Portée pâle

Florence. Seg

On s’était pourtant juré de ne plus recommencer, mais à qui la faute si ce n’est à l’oubli de ce plaisir si simple, cette délectation de la banalité. Le réveil a sonné mais on feint la maladie à demi-conscient, et on enfoui son visage boursouflé de langueur dans l’épaisseur maternelle des draps. Après quelques minutes de délibération intérieure, alors que la culpabilité commençait à poindre, on dégaine l’arme fatale de la persuasion et la confiance reprend prise sur un corps à l’apparente inertie.

Cils en bataille, les yeux s’ouvrent et se ferment en cadence et notre concentration fait ses preuves : Un bourdonnement ténu semble avoir saisi l’oreille gauche.
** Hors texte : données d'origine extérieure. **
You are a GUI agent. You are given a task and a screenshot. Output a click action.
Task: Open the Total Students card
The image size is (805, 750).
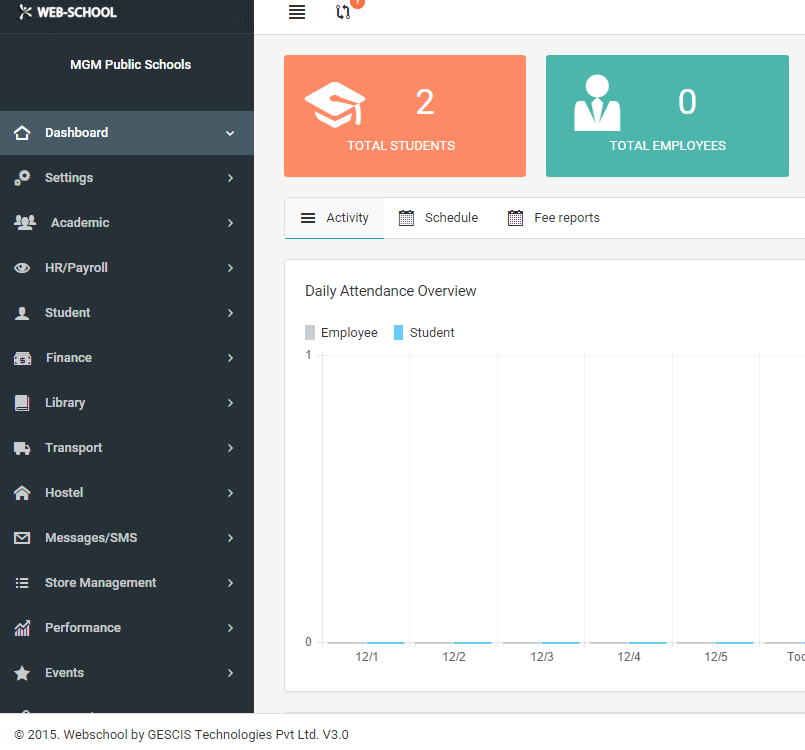404,116
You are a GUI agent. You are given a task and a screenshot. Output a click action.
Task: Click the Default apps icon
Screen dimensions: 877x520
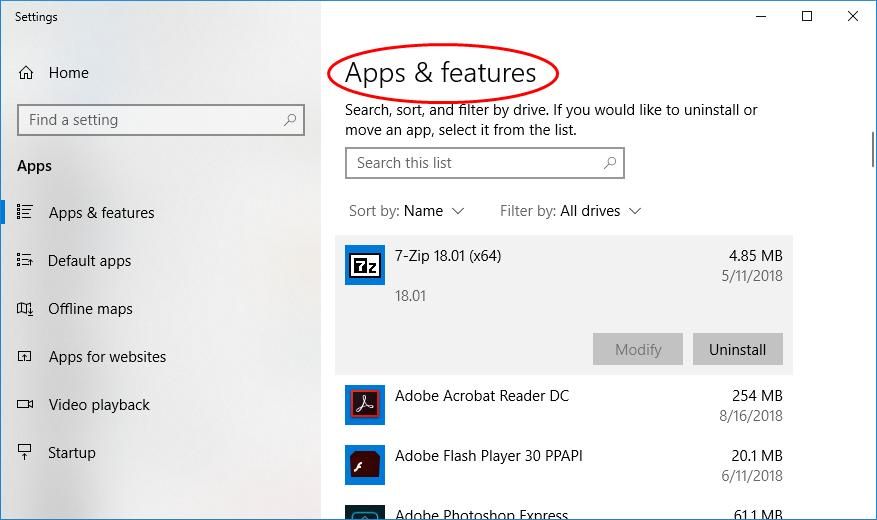click(26, 261)
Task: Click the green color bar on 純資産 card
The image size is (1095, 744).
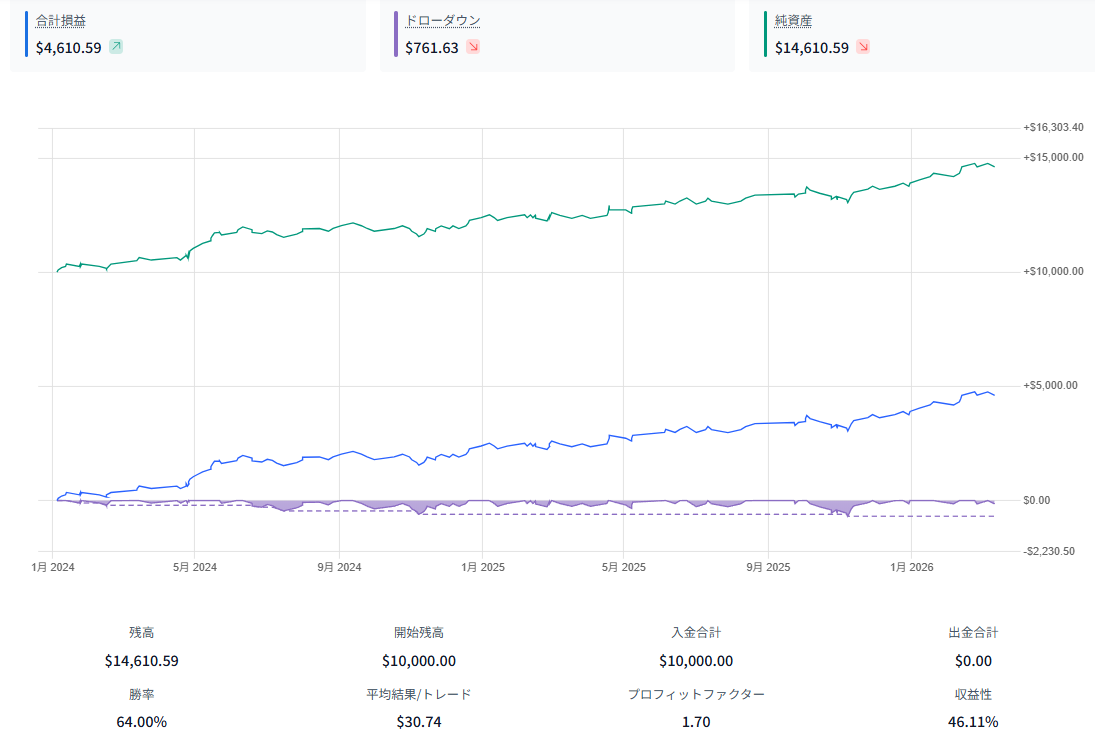Action: coord(766,34)
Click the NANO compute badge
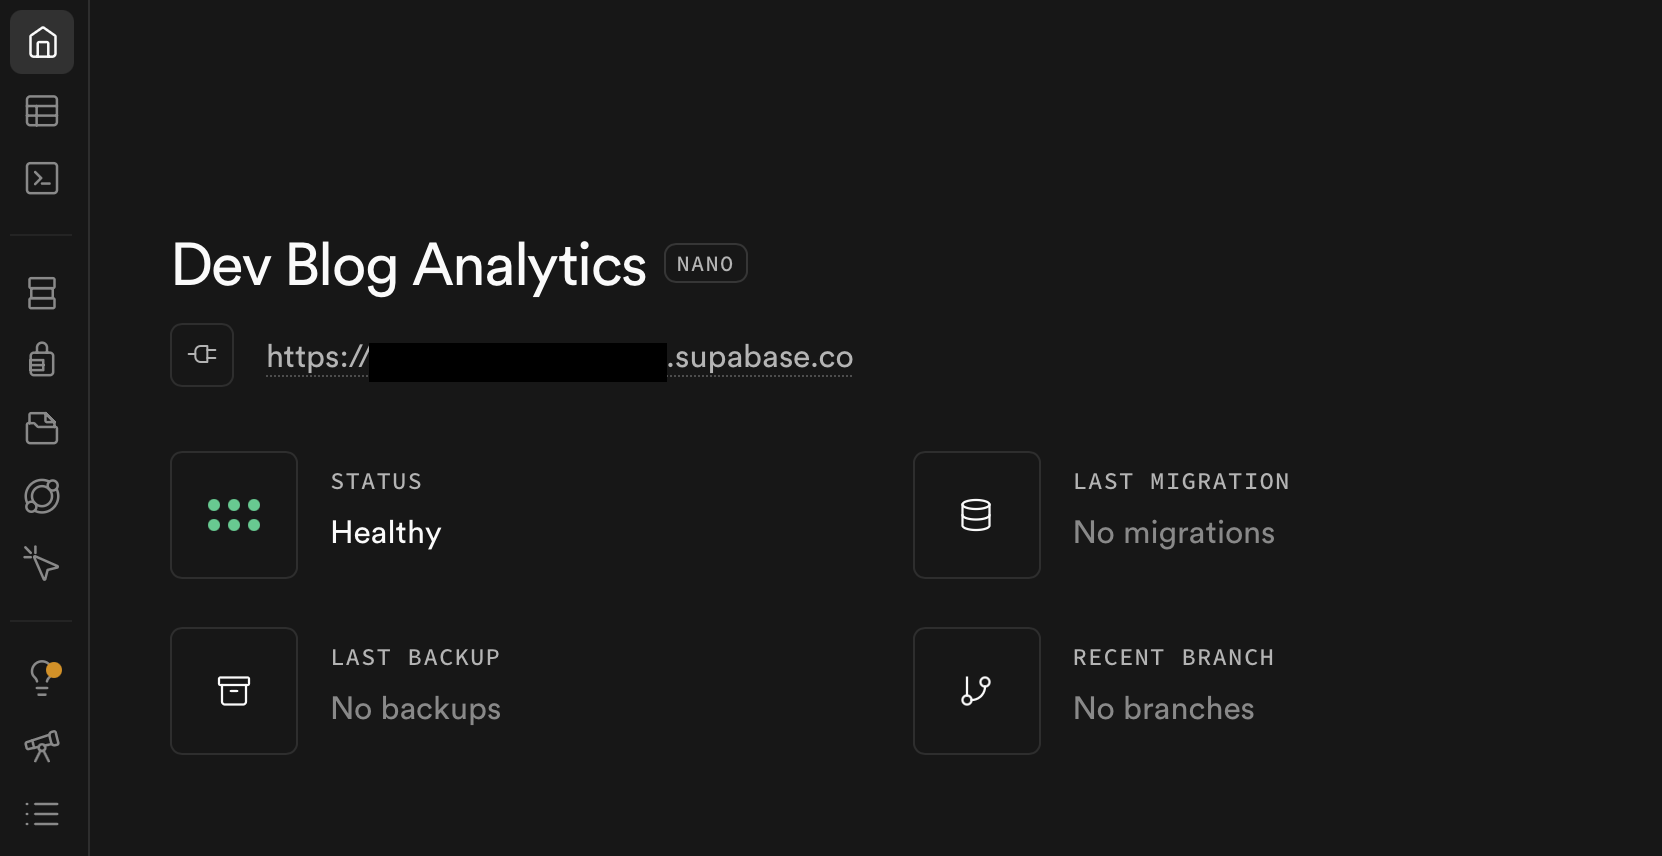Screen dimensions: 1662x856 705,264
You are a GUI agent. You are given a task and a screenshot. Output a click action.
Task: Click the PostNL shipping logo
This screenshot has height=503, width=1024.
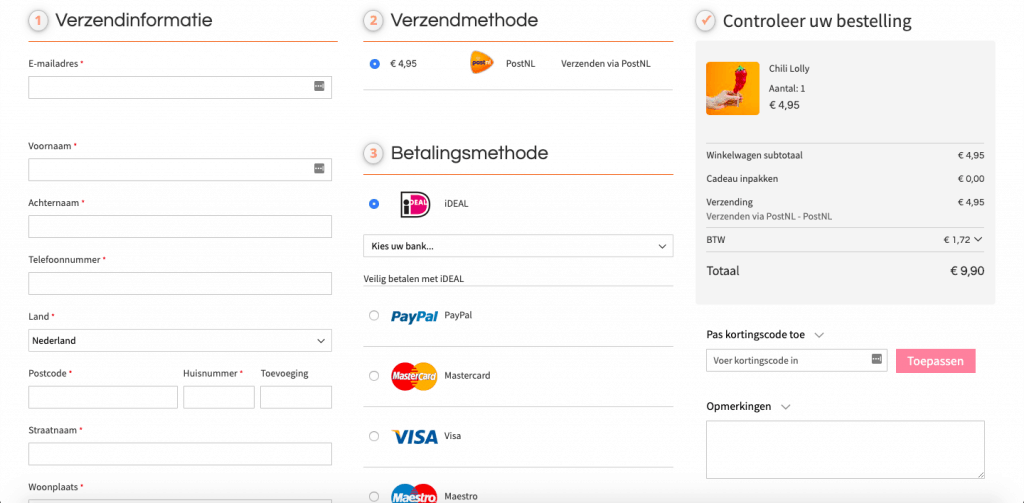coord(481,63)
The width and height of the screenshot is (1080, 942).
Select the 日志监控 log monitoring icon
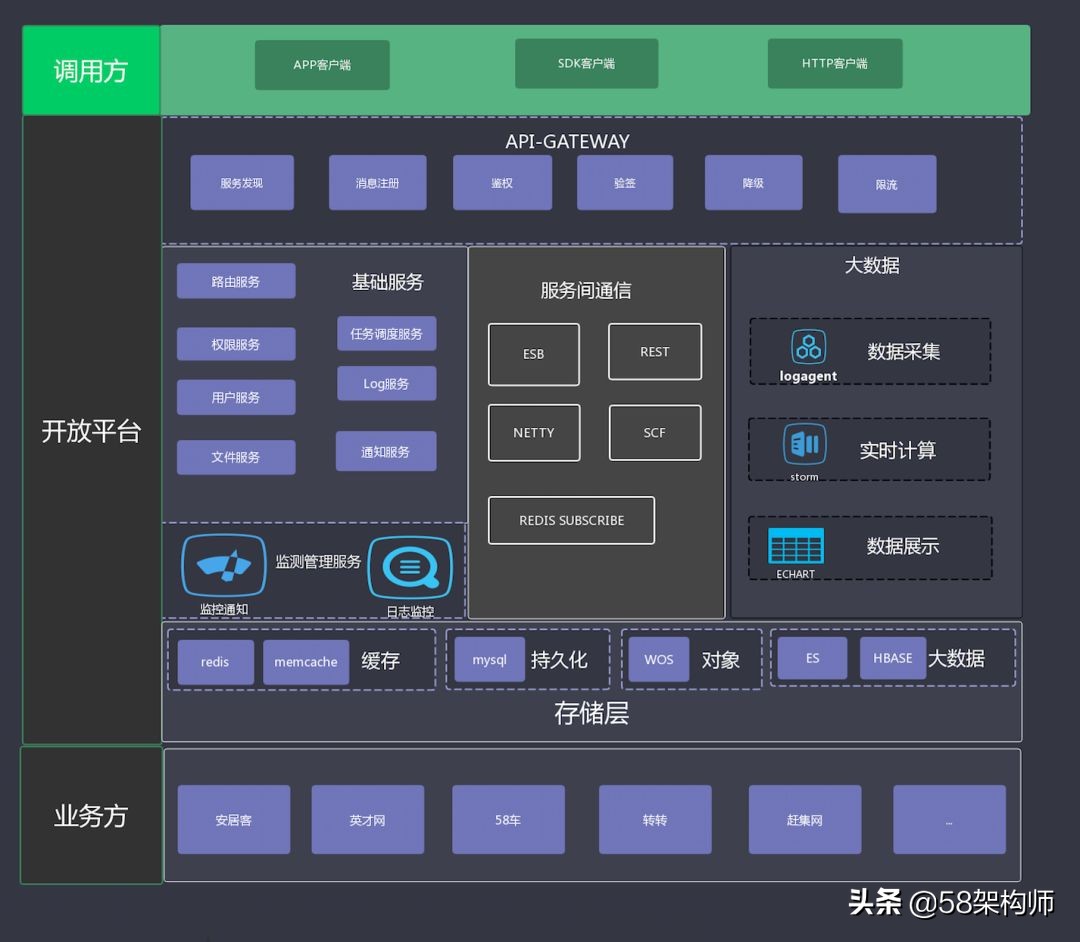tap(410, 563)
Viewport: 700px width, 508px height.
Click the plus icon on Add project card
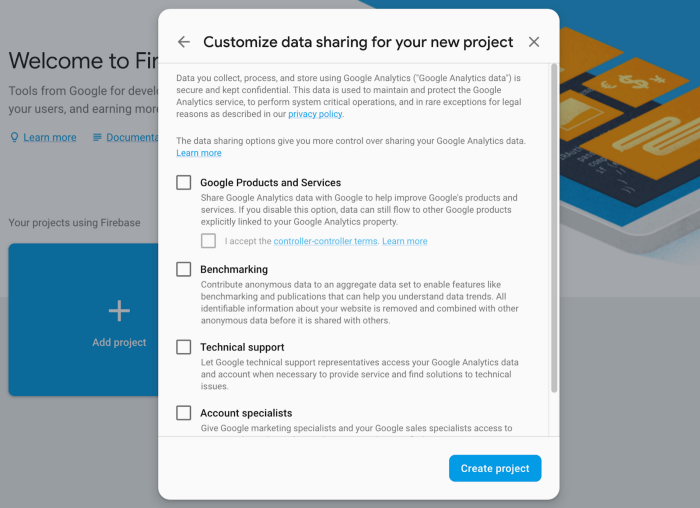click(x=119, y=311)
Infime certes, il la dévorera bientôt toute entière. Si on joue de l’élasticité factice des mots, on pourrait parler d’un handicape, de ceux qui  nous dispensent naïvement du labeur quotidien : impossible de sortir avec cette bestiole butineuse de matière grise…et puis il y a bien autre chose. Oui, une chaleur dans le creux de la nuque… pas la trace molle d’un baiser dans le cou d’albâtre neigeux. Non, plutôt comme une douleur latente qui s’épanouirait dans le ravissement bateau des choses. A l’occasion on baptisera ça migraine et ça fera l’affaire. En dernier recours, on invoquera les maux de ventre, une valeur sûre. Un basic indémodable.

C’en est fait, l’alibi est dressé, la permission de complaisance signée : on se vautre dans une paresse illicite, et si des lattes du sommier suinte un grincement accusateur, c’est pour que soit mieux appréhendée la situation.

 Enlacé par les bras d’un sommeil pernicieux, on sombre, mi-figue mi-raisin, en alternance entre l’onirisme et le crissement des pneus blotti derrière le double-vitrage protecteur.